GOAL OF THE EXERCISE » Arrange the lines below as a Markdown table with two columns, n and Line, giving each line its row number and leaving out any blank lines.

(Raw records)
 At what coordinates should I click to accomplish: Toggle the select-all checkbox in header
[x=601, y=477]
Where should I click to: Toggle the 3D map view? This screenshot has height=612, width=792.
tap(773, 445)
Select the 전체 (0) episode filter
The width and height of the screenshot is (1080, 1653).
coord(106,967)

REPLY TO THE EXERCISE »
| n | Line |
|---|---|
| 1 |  At what coordinates should I click to accomplish: Toggle the select-all checkbox in header |
| 2 | [x=601, y=477] |
| 3 | Where should I click to: Toggle the 3D map view? This screenshot has height=612, width=792. |
| 4 | tap(773, 445) |
| 5 | Select the 전체 (0) episode filter |
| 6 | The width and height of the screenshot is (1080, 1653). |
| 7 | coord(106,967) |